I have a friend who is constantly on the go, … physically and mentally. After spending the day with her (and based on the exhaustion I experienced trying to keep up), I was surprised at the end of the day by how much of her original “to do” list … she wasn’t done. However, she had managed to break 2 glasses, forget about laundry in the washing machine, and add 5 or 6 more things to her ever-growing list.

She was full of energy and good intentions in the morning, but somewhere she lost track of her “line of sight.” The detours and delays created frustration in its already overloaded system. (In addition to the cut on his finger, from using a kitchen knife as a screwdriver.) After watching her fight, I remembered this old forgery phrase.

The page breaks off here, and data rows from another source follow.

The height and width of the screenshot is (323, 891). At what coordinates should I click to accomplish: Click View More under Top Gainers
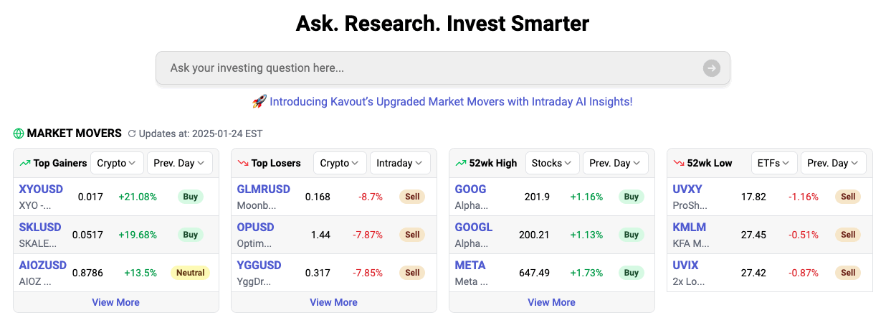115,302
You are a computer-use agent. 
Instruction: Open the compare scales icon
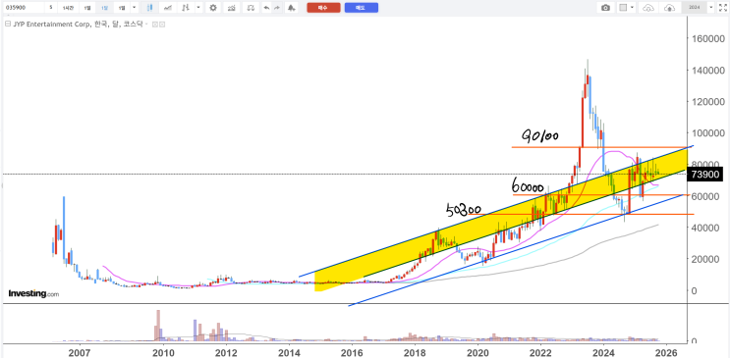[251, 8]
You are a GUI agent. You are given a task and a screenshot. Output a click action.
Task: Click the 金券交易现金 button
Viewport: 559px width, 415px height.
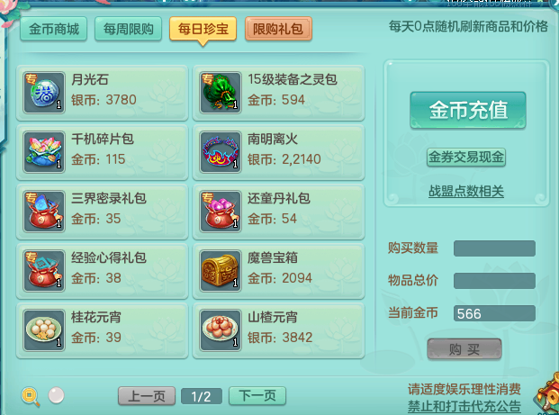[x=466, y=158]
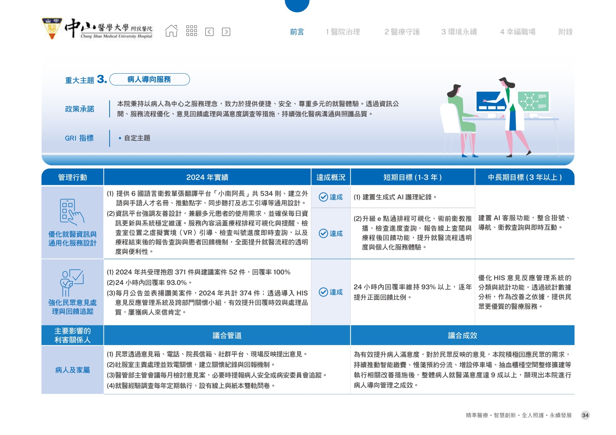Open the grid contents menu icon
Image resolution: width=616 pixels, height=435 pixels.
click(191, 31)
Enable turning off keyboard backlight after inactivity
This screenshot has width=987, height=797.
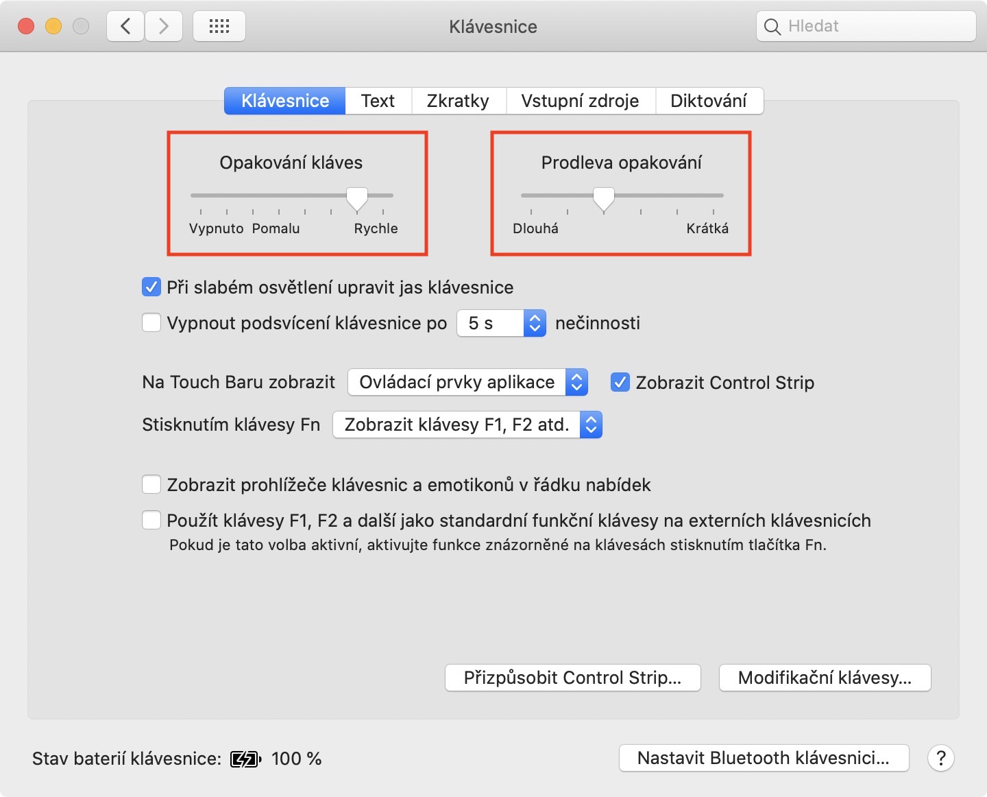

In blacksmithing terms, this is equivalent to starting horseshoes in the morning. You find that you have to stop to make a punch, try to remember to ask for more coal, have several farmers come by to pick up the tools you were preparing for them (with the appropriate talk), … and end your day with about half of your iron ruined (even having a barefoot horse).

If you overload your schedule, even if it is based on need, you will find that you really don’t achieve your purpose. You need to base your day on achievable goals and create some flexibility for when the world decides to interfere with your plans (because it always will). Remember, … “Don’t put too many irons in the fire!”